Out of those three options, 1 name stands out. Kevin Strootman. He is extremely young and powerful, much like treble-winning Manchester United legend Roy Keane. United fans drool over the prospect of signing such a player. He is also the most realistic signing for the Reds. Ferguson is a known admirer of him and Strootman will be looking to get some higher quality football than he gets at his current club (PSV Eindhoven).

Danielle De Rossi has always been a target for United but he is a loyal player who looks set to stay at Roma until he retires. Yohan Cabaye is a classy footballer but is not the quality of a more physical player like Strootman. All of this leads to Strootman being the perfect player for the Reds, the player to lead them to European glory once again. It’s only a question of whether there is enough money at Old Trafford.


Manchester UnitedWith the likes of Robin van Persie, Wayne Rooney, Danny Welbeck and Javier Hernandez, wihout a doubt, Manchester United have the strongest attack in the league, and possibly the world. With players like Will Keane, Joshua King, and more ready to join up with them, Ferguson doesn’t need to worry about his strikers, despite rumors he was in for Radamel Falcao. There are still rumors linking United with Borussia Dortmund striker Robert Lewandowski; although it would mean one of United’s strikers leaving the Theater Of Dreams, it would be an excellent buy for the Reds. He scores repeatedly, with an average rate of almost 1 a game. Should he come to Manchester, he would link up with old teammate Shinji Kagawa to form a formidable partnership.

Assisting Manchester United’s forwards will be the wingers. The new addition of Wilfried Zaha (bought in January, now on loan at Crystal Palace) will be a big bonus. The Premier League leaders’ wingers have struggled this season.

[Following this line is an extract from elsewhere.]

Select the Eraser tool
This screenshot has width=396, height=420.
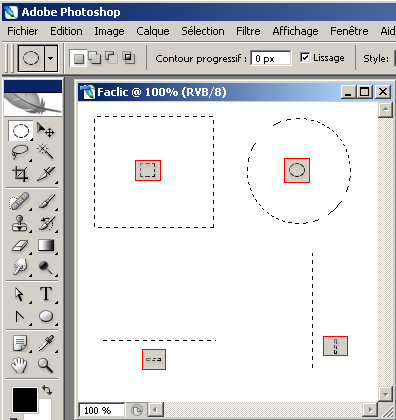coord(20,246)
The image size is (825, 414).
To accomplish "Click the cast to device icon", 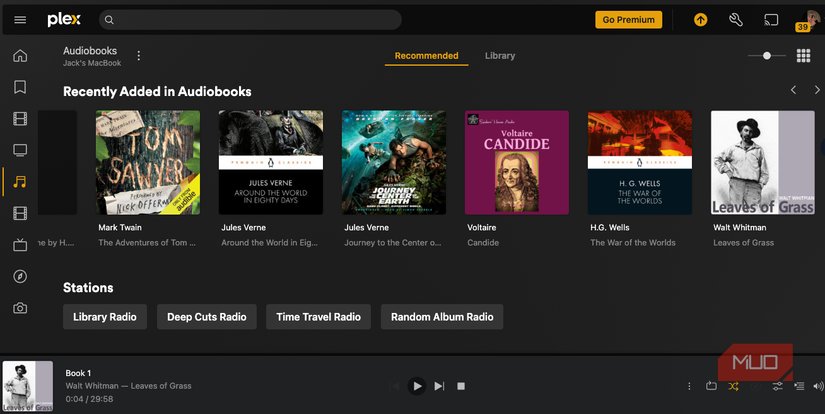I will [x=771, y=20].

Antonio Valencia has had a torrid season, Ashley Young has had plenty of injuries keeping him on the side-lines, and Luis Nani’s morale has been low after his controversial sending off in their Champions League Round of 16 match-up against Real Madrid. Danny Welbeck has adapted to a new role on the left flank, and we could see Zaha and Welbeck on the wings in future. Even though it looks as if United have many a winger, they may need to purchase another to strengthen their squad and show their quality, someone like James Rodriguez.

If all these things happen, it looks good for Manchester United. They could reach the promise land again, and win the UEFA Champions League.